— START THE INPUT —

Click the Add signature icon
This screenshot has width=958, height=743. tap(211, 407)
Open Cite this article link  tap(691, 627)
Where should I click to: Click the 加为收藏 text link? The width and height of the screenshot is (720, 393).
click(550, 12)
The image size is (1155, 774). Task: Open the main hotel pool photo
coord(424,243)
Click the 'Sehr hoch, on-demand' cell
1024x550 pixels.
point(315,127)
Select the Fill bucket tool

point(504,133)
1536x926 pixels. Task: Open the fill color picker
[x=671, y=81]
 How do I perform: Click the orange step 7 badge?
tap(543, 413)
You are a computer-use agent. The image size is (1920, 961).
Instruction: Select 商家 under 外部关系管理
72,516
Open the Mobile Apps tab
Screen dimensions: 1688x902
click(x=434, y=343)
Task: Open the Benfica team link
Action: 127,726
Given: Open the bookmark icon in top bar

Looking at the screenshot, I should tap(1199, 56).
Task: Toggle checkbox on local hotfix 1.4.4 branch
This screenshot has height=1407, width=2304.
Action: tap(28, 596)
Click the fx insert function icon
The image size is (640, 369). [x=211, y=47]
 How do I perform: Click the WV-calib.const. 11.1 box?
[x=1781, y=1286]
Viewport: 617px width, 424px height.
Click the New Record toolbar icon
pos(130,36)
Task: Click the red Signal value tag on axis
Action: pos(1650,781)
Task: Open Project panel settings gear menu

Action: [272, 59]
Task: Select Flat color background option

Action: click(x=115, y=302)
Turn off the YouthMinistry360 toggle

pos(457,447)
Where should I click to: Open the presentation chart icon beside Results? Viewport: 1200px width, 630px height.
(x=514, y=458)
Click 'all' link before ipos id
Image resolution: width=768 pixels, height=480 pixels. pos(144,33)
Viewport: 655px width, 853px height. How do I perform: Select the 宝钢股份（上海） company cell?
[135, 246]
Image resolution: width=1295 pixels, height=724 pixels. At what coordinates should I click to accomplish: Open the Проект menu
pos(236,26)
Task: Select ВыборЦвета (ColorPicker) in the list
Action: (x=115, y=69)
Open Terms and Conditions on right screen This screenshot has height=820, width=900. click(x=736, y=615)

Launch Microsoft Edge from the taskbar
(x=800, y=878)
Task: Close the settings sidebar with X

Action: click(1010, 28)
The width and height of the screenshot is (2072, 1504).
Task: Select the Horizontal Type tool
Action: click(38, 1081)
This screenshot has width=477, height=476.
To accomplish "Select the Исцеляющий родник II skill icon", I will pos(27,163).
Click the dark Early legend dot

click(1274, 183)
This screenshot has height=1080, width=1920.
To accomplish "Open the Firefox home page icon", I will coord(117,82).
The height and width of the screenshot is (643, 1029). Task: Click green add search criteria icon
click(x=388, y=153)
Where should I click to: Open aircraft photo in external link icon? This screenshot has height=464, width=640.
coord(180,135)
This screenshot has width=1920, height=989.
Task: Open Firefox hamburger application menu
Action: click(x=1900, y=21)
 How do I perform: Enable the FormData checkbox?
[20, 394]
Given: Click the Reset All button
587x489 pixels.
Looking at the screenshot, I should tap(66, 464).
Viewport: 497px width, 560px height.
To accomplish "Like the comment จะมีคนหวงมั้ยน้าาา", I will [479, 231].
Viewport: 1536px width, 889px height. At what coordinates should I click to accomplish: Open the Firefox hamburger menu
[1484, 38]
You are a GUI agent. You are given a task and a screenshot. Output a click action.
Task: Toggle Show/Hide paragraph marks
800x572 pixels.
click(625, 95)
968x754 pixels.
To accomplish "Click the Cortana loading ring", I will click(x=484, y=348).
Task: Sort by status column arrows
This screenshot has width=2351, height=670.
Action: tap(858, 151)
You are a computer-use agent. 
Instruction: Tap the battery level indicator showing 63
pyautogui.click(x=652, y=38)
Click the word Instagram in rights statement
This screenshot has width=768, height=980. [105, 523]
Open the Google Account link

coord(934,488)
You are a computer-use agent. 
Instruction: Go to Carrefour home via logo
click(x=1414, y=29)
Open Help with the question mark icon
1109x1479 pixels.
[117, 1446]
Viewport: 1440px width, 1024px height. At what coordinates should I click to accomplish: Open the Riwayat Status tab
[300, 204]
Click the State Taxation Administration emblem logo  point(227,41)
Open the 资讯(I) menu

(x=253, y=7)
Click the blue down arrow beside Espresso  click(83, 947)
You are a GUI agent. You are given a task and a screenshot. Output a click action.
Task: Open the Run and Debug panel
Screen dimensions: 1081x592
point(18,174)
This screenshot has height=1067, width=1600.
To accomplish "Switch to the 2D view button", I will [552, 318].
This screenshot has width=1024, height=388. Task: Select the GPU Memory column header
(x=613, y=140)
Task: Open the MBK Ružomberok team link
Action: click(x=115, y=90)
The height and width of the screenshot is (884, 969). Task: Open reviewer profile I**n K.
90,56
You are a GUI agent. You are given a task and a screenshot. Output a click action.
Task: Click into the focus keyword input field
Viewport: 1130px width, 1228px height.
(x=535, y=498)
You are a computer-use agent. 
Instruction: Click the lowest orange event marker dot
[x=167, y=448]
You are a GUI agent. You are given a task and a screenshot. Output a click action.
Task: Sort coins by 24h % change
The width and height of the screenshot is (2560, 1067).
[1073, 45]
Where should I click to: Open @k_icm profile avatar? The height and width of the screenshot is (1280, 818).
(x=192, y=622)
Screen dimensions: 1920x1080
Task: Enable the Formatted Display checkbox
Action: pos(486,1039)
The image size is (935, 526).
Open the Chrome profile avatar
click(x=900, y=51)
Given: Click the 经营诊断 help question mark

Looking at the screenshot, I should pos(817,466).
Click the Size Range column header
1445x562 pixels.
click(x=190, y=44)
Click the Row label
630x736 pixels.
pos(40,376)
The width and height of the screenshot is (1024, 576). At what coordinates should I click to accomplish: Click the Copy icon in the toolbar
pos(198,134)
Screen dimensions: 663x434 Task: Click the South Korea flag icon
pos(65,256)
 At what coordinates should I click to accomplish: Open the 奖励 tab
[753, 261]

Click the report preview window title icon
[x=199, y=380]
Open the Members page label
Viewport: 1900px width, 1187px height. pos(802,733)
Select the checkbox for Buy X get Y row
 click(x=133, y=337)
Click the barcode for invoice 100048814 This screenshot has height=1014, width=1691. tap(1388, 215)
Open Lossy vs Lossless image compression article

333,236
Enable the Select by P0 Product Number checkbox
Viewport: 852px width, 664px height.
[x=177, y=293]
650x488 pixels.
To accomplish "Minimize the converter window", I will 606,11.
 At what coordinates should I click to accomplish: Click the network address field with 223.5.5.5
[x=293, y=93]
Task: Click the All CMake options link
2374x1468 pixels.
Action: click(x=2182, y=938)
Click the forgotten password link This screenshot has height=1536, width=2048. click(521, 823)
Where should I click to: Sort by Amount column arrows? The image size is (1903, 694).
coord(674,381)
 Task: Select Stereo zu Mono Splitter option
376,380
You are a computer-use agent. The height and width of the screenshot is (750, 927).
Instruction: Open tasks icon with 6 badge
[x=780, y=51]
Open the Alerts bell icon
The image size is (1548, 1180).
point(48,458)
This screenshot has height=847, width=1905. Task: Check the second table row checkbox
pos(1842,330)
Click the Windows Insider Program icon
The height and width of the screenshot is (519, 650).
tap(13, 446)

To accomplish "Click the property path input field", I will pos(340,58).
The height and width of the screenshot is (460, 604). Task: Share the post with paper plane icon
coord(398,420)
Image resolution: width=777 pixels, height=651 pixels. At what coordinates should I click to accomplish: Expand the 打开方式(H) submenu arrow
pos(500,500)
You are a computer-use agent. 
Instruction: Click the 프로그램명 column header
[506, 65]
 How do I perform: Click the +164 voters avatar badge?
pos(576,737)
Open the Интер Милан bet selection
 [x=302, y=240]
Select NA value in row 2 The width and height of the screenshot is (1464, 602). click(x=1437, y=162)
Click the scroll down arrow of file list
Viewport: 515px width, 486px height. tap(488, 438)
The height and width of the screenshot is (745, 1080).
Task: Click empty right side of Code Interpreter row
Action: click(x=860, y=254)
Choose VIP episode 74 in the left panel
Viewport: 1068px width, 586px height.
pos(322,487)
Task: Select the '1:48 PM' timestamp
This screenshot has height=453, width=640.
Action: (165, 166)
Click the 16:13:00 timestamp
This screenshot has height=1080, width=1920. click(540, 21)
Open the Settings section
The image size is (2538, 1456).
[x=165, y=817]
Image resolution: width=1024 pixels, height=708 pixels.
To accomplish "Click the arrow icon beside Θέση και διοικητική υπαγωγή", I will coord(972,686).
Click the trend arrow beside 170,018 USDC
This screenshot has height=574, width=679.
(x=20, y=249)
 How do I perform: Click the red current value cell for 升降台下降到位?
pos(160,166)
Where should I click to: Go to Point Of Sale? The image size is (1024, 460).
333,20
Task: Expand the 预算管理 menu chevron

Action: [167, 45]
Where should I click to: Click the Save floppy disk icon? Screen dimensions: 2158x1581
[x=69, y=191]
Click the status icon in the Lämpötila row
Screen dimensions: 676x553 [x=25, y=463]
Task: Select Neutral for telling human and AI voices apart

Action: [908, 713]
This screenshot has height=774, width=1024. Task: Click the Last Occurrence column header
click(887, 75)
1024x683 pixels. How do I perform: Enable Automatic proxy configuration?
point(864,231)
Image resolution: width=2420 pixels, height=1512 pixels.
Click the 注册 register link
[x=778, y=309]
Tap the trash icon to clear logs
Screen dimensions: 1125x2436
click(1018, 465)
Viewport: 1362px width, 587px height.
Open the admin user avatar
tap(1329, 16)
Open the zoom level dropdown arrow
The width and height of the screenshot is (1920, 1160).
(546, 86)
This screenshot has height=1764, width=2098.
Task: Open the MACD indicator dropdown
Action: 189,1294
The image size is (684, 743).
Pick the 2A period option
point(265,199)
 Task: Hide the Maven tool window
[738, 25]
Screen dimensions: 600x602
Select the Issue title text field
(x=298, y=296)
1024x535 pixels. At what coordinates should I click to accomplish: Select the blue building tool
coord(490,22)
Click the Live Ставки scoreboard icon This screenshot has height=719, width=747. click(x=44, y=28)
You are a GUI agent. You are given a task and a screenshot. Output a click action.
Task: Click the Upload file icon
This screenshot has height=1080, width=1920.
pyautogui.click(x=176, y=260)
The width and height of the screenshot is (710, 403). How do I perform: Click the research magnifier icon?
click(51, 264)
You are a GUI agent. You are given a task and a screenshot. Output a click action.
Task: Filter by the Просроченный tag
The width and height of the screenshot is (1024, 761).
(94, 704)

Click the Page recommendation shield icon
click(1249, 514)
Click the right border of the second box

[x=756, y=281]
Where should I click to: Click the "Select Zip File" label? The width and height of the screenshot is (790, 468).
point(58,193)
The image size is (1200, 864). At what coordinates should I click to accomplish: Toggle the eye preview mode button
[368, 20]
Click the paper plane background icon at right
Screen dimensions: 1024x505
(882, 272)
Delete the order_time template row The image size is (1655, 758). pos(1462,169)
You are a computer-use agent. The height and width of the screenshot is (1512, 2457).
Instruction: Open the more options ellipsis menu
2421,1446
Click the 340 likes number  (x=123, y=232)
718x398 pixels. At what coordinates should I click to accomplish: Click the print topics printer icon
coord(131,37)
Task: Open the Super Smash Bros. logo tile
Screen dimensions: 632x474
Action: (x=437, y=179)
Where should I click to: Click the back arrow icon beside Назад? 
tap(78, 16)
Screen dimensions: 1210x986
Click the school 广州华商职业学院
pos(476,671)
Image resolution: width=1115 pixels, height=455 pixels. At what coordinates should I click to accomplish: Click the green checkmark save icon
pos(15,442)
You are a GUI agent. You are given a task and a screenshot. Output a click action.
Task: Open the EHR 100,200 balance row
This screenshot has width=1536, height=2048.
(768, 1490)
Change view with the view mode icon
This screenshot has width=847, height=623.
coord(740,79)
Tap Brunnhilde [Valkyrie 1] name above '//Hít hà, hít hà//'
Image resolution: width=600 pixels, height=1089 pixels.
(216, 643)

— END THE INPUT —

▶ _DIRECTIVE_: Update the rows from the line with "How do I perform: Click the orange" up to and including the line with "(x=800, y=878)", replacing "Viewport" with "Screen" and leaving everything else unchanged.

▶ _THE OUTPUT_:
 How do I perform: Click the orange step 7 badge?
tap(543, 413)
You are a computer-use agent. The image size is (1920, 961).
Instruction: Select 商家 under 外部关系管理
72,516
Open the Mobile Apps tab
Screen dimensions: 1688x902
click(x=434, y=343)
Task: Open the Benfica team link
Action: 127,726
Given: Open the bookmark icon in top bar

Looking at the screenshot, I should tap(1199, 56).
Task: Toggle checkbox on local hotfix 1.4.4 branch
This screenshot has height=1407, width=2304.
Action: tap(28, 596)
Click the fx insert function icon
The image size is (640, 369). [x=211, y=47]
 How do I perform: Click the WV-calib.const. 11.1 box?
[x=1781, y=1286]
Screen: 617px width, 424px height.
Click the New Record toolbar icon
pos(130,36)
Task: Click the red Signal value tag on axis
Action: pos(1650,781)
Task: Open Project panel settings gear menu

Action: [272, 59]
Task: Select Flat color background option

Action: click(x=115, y=302)
Turn off the YouthMinistry360 toggle

pos(457,447)
Where should I click to: Open the presentation chart icon beside Results? Screen: 1200px width, 630px height.
(x=514, y=458)
Click 'all' link before ipos id
Image resolution: width=768 pixels, height=480 pixels. pos(144,33)
Screen: 655px width, 853px height. How do I perform: Select the 宝钢股份（上海） company cell?
[135, 246]
Image resolution: width=1295 pixels, height=724 pixels. At what coordinates should I click to accomplish: Open the Проект menu
pos(236,26)
Task: Select ВыборЦвета (ColorPicker) in the list
Action: (x=115, y=69)
Open Terms and Conditions on right screen This screenshot has height=820, width=900. click(x=736, y=615)

Launch Microsoft Edge from the taskbar
(x=800, y=878)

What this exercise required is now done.